**DAFTAR TUGAS:**
1/ Dalam teks tentang orang pintar yang selalu merasa benar, sifat apa yang ditunjukkan oleh kata "pinter keblinger"?
2/ Tuliskan ulang tanpa perubahan bagian teks tentang orang pintar yang selalu merasa benar, mulai dari "III. Pinter Keblinger" hingga "ada yang aneh.".

**TEKS ACUAN:**
:::

Sebenarnya ada banyak cara menghadapi orang-orang seperti itu. Hanya saja pada tulisan kali ini (artikel ini) lebih fokus kepada untuk menjelaskan kenapa orang pintar selalu dianggap benar? Apakah karena dia lebih pintar dari kita dan semua perbuatan kita itu selalu dianggap salah. Sementara orang pintar yang selalu merasa benar biasanya dimiliki oleh orang pintar yang egois dan tidak mau menerima pendapat. Hal itu disebabkan karena dia merasa paling benar dan paling pintar, sementara ia menganggap bahwa kebenaran milik orang lain adalah hal yang salah. Oleh karena itu, kita sebagai manusia yang tidak sempurna seimbangkan-lah kepintaran kita dengan akhlak dan adab kita. Bukan hanya karena kita pintar lalu kita menganggap orang lain salah, dan itu tentunya salah kaprah.

Semisal kita disuruh berpendapat oleh orang sekitar kita, mintalah mereka berpendapat tentang usulan kita. Apakah usulan kita itu sudah tepat atau belum. Jangan hanya karena usulan kita diterima, dan lalu kita langsung semena-mena dengan usulan kita sendiri. Kita sebagai manusia bukanlah makhluk individu, tapi kita sebagai makhluk berkelompok (makhluk sosial) yang selalu tolong menolong di kala susah maupun senang. Dengan kata lain, “Lebih baik menjadi orang benar, meski tidak pintar-pintar amat. Sebab membuat orang pintar menjadi benar itu ternyata membutuhkan kejernihan hati dan keluasan jiwa”

III. Pinter Keblinger

Sebagaimana telah disinggung diatas, bahwa kata “pinter keblinger” itu menunjukkan sifat paradoksal, yakni sikap dan sifat pertentangan di dalam diri. Bagaimana mungkin orang pandai dan berilmu justru tersesat jalan? Tapi dalam kehidupan sekarang memang tak ada yang aneh.

:::

**BARIS DATA:**
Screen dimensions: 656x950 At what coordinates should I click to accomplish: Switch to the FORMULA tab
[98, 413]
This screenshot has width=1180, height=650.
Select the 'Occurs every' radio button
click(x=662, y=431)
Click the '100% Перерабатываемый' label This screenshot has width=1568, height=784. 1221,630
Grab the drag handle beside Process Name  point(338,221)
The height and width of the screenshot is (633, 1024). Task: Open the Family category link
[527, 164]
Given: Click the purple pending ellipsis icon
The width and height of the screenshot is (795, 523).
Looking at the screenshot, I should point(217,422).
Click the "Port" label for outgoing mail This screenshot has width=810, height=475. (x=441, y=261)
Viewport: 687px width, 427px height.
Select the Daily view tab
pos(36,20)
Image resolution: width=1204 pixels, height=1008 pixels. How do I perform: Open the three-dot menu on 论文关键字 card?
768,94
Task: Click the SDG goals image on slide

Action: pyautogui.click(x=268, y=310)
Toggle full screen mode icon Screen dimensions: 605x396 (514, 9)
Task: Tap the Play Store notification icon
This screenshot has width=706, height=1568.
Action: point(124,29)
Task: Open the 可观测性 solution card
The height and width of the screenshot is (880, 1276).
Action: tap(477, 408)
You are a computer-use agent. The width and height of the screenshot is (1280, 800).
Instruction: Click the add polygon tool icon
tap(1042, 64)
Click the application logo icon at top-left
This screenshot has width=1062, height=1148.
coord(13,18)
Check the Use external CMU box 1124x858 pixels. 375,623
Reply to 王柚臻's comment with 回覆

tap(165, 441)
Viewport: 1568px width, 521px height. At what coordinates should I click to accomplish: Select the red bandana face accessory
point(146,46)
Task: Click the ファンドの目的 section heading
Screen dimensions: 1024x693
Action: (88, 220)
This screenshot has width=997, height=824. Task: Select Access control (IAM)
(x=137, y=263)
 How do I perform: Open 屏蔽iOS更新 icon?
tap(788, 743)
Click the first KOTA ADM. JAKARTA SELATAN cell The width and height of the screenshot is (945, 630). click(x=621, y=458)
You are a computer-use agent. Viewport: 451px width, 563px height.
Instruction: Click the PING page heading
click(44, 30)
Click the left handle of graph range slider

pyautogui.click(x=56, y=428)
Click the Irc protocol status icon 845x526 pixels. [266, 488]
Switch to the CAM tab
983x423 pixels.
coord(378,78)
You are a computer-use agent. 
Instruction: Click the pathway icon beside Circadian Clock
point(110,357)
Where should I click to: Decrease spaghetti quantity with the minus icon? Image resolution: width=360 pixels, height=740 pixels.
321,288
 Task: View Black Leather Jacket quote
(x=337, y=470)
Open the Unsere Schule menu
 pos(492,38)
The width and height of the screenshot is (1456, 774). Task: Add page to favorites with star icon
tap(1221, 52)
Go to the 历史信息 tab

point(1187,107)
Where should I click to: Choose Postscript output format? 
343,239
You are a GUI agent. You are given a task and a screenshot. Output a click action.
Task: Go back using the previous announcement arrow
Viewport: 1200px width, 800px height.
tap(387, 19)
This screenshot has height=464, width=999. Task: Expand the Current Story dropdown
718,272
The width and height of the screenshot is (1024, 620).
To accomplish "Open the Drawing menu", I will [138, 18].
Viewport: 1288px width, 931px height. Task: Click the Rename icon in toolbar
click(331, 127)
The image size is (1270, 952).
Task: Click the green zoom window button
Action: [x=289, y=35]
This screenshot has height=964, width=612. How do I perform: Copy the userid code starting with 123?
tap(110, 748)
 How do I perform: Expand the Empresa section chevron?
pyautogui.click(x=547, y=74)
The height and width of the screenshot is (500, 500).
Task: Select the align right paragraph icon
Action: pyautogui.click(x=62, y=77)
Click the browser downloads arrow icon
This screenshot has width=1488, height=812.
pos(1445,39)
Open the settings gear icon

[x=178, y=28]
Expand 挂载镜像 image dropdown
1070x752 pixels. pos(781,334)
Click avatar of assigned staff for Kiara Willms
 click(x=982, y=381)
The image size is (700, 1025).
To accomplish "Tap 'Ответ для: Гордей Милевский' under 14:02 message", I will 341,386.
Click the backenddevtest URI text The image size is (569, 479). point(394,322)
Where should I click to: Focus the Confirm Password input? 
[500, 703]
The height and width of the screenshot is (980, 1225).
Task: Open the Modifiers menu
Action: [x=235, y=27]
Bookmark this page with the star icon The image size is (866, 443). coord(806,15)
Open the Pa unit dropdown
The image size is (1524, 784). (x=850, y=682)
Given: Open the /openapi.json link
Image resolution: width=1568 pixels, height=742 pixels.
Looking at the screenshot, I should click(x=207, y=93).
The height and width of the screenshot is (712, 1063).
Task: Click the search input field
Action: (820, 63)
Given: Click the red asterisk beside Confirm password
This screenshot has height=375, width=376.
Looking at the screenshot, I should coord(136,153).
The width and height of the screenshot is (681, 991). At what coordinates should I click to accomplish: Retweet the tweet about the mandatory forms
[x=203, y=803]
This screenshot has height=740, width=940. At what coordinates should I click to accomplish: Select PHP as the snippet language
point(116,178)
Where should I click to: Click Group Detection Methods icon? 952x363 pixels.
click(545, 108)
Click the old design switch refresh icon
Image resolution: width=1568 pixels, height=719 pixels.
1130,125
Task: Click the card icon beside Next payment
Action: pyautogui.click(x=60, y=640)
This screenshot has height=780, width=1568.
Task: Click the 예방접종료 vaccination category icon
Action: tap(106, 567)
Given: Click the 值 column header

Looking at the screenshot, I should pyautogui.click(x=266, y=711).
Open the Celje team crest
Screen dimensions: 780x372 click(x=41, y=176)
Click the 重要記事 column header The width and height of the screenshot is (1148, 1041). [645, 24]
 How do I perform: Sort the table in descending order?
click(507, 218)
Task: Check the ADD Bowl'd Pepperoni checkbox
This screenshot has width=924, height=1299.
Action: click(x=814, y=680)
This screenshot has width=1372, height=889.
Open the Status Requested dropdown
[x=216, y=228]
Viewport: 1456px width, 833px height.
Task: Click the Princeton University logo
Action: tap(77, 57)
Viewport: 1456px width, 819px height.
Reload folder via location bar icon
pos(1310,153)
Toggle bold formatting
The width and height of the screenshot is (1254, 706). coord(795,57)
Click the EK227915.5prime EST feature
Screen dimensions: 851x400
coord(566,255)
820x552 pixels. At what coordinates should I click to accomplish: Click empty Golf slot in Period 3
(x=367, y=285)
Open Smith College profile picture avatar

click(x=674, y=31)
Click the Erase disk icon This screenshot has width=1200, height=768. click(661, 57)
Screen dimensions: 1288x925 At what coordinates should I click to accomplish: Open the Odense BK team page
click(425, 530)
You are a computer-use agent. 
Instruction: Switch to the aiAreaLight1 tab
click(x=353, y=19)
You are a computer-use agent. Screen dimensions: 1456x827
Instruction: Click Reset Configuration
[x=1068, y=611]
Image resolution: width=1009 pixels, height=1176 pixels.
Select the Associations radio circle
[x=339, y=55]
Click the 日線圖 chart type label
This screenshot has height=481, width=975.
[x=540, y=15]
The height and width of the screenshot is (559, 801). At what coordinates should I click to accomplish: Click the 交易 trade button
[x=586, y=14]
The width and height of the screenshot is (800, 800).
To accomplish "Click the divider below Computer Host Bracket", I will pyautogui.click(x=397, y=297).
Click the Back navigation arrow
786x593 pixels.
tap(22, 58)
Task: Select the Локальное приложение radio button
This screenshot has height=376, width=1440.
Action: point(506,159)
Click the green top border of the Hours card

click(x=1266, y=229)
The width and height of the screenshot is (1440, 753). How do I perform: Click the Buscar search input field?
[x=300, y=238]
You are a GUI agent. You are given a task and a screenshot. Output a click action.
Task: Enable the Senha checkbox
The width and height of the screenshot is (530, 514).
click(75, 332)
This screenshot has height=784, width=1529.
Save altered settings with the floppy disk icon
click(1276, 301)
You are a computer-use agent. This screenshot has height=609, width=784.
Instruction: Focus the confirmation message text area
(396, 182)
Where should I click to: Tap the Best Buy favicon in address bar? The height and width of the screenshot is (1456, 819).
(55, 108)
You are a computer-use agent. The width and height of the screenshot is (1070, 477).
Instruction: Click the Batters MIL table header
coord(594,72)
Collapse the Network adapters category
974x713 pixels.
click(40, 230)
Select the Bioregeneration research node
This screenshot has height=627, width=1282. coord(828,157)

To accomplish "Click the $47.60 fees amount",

:::

**JAWABAN:**
1/ Sifat paradoksal, yakni sikap dan sifat pertentangan di dalam diri.

2/
III. Pinter Keblinger

Sebagaimana telah disinggung diatas, bahwa kata “pinter keblinger” itu menunjukkan sifat paradoksal, yakni sikap dan sifat pertentangan di dalam diri. Bagaimana mungkin orang pandai dan berilmu justru tersesat jalan? Tapi dalam kehidupan sekarang memang tak ada yang aneh.